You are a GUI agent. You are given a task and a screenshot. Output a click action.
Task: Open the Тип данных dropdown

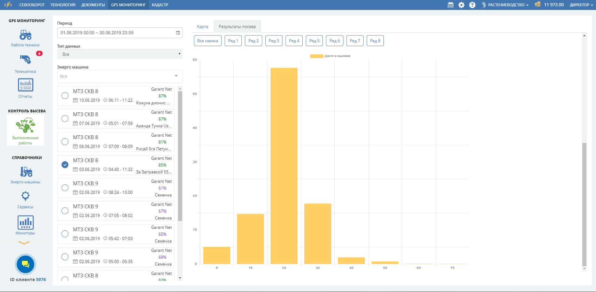120,54
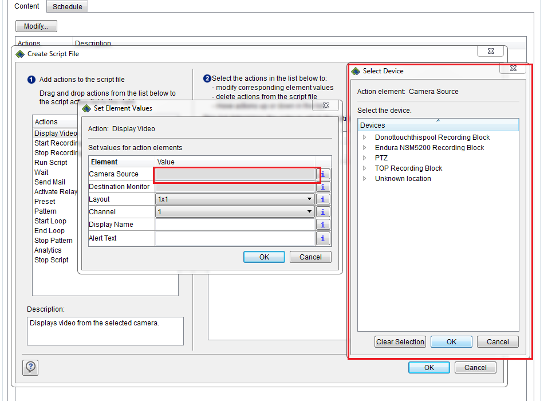544x401 pixels.
Task: Click the info icon beside Destination Monitor
Action: point(323,186)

■ ■ ■ ■ ■ ■ ■

Exercise prompt >> Every line above should be duplicated exactly; the pictures are to be left out.

Answer to the problem >>
You are a GUI agent. You are given a task and a screenshot. Output a click action.
Task: Open the Тип данных dropdown

120,54
544x401 pixels.
Task: Click the info icon beside Destination Monitor
Action: point(323,186)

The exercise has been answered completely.